**INSTRUCTIONS FOR THE TASK**
Provide again, from the entries below, every line from the one containing "The width and height of the screenshot is (480, 255)." through the one containing "The height and width of the screenshot is (302, 509).", exactly as written, and no other line.

================

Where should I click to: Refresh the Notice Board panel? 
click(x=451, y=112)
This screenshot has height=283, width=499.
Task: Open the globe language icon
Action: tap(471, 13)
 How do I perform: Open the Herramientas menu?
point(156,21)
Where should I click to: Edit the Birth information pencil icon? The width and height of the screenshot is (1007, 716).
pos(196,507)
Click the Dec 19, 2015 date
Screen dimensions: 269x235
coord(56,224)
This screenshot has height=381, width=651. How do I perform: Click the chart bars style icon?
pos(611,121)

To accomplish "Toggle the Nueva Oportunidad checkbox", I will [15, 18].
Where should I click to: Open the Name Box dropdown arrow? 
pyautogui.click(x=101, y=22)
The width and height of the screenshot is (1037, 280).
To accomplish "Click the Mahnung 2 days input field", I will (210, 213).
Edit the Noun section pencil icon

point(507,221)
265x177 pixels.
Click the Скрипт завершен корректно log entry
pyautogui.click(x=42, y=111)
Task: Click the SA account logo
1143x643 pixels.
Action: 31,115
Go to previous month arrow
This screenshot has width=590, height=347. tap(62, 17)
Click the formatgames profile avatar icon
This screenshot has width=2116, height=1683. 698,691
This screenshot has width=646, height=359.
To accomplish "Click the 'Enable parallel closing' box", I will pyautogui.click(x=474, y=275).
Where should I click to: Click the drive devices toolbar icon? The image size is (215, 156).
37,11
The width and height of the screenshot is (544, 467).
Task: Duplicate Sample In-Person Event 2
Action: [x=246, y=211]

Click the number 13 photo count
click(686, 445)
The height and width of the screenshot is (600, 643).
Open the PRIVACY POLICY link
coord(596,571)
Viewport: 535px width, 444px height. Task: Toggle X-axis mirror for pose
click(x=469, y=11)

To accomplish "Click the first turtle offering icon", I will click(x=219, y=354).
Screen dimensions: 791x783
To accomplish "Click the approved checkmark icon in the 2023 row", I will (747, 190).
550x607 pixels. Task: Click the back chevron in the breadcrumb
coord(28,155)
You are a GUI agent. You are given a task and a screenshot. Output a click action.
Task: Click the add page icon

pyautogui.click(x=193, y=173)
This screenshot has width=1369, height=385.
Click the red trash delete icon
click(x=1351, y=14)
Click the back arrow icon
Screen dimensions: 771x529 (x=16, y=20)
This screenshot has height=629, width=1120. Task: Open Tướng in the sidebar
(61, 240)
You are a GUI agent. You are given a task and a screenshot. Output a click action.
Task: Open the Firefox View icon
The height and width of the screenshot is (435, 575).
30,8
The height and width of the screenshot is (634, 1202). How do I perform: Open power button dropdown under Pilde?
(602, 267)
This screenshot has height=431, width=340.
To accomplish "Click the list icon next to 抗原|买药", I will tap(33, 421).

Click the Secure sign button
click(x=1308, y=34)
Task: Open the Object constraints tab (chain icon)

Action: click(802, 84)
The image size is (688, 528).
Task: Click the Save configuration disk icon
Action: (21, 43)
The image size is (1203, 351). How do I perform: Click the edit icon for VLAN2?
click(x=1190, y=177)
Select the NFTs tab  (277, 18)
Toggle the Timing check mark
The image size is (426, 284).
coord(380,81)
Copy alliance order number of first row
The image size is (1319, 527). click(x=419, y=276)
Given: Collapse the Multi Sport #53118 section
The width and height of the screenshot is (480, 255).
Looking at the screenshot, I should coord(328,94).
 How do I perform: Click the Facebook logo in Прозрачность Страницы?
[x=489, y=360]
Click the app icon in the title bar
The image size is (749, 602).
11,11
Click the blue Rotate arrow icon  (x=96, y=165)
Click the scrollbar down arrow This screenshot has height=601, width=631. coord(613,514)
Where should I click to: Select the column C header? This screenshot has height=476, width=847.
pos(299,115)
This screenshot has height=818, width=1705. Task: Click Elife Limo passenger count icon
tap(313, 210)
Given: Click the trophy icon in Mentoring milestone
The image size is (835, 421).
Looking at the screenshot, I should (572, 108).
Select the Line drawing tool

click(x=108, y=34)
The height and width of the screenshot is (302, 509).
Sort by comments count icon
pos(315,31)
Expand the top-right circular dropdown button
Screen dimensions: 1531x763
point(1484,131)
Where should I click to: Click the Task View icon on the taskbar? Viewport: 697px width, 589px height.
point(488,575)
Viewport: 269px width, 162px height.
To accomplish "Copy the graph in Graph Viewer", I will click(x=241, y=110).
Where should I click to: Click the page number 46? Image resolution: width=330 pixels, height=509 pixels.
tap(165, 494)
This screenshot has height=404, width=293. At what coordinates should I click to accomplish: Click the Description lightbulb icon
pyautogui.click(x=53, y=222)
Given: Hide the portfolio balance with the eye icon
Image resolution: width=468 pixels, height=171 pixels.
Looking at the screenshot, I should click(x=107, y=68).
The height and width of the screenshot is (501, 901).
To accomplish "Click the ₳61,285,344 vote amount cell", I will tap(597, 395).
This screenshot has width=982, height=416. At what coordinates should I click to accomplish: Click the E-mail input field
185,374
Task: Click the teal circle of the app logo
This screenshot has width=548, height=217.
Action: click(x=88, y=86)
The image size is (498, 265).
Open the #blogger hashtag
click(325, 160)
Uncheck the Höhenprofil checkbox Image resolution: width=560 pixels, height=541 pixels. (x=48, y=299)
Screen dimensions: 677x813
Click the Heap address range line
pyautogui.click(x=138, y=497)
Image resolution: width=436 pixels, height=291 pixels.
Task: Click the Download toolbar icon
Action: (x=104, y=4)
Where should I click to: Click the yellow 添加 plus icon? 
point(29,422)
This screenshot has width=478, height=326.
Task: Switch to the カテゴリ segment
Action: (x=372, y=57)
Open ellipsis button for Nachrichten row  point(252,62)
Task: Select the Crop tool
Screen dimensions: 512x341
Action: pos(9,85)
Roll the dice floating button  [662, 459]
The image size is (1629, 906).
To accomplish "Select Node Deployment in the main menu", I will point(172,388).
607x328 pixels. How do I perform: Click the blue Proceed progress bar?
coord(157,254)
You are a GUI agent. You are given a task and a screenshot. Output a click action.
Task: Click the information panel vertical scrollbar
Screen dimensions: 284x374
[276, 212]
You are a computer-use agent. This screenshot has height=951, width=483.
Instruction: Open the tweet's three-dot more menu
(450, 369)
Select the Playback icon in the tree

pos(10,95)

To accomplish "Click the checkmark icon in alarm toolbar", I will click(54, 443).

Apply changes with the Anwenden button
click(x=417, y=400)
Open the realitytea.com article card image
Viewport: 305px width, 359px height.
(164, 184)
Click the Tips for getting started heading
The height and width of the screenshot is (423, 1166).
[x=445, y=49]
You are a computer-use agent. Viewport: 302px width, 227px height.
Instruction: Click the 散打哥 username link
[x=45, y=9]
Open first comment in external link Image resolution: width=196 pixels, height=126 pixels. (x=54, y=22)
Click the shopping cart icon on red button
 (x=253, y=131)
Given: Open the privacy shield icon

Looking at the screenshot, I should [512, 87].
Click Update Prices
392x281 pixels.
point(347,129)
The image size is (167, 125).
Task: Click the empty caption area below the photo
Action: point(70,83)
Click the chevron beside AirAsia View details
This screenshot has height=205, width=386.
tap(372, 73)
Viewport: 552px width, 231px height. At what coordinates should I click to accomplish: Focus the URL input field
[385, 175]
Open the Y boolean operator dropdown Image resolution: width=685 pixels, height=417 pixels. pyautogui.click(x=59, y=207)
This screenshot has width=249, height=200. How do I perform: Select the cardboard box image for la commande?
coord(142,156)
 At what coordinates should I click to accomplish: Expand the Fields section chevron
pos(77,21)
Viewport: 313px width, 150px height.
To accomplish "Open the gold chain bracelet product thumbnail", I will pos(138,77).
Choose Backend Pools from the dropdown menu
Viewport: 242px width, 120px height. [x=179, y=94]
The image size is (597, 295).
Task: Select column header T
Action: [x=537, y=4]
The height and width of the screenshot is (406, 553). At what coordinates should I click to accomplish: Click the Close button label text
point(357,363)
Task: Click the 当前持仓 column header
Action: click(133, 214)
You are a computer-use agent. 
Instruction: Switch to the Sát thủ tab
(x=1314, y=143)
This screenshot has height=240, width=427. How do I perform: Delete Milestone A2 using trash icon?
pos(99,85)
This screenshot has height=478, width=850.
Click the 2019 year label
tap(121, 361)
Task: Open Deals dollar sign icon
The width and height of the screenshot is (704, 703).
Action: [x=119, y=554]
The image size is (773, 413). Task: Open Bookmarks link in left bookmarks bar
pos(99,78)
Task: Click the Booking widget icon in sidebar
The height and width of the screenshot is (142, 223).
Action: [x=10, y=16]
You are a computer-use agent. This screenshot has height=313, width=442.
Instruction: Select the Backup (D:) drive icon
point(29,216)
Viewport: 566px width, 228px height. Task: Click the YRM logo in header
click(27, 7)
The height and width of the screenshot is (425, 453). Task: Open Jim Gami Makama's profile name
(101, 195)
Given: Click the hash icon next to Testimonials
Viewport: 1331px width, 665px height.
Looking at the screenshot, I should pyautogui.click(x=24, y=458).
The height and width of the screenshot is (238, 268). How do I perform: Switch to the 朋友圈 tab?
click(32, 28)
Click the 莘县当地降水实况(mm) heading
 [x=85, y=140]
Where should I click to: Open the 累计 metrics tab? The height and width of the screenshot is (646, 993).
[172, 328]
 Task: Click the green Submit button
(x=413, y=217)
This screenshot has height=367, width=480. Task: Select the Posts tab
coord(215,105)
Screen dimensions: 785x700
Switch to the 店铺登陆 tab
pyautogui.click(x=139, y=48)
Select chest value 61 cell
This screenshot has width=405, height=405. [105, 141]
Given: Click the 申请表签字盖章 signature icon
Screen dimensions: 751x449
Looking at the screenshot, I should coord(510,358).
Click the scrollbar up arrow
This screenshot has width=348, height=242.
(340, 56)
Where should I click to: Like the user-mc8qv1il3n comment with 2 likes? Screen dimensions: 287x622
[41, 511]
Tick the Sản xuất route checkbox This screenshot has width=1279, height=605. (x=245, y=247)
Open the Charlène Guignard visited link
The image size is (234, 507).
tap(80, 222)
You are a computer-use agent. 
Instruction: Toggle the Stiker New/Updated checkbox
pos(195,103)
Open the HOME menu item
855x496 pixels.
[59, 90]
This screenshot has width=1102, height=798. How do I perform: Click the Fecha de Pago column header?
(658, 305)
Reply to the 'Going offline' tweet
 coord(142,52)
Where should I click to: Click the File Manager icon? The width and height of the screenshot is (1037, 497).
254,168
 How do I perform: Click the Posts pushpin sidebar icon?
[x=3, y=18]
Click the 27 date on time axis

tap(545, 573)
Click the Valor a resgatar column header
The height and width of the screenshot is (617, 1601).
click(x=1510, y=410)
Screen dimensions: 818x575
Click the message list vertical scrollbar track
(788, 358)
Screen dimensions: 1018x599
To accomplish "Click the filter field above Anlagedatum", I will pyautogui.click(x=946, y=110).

================

**EXERCISE RESPONSE**
The width and height of the screenshot is (480, 255).
Looking at the screenshot, I should coord(328,94).
 How do I perform: Click the Facebook logo in Прозрачность Страницы?
[x=489, y=360]
Click the app icon in the title bar
The image size is (749, 602).
11,11
Click the blue Rotate arrow icon  (x=96, y=165)
Click the scrollbar down arrow This screenshot has height=601, width=631. coord(613,514)
Where should I click to: Select the column C header? This screenshot has height=476, width=847.
pos(299,115)
This screenshot has height=818, width=1705. Task: Click Elife Limo passenger count icon
tap(313, 210)
Given: Click the trophy icon in Mentoring milestone
The image size is (835, 421).
Looking at the screenshot, I should (572, 108).
Select the Line drawing tool

click(x=108, y=34)
The height and width of the screenshot is (302, 509).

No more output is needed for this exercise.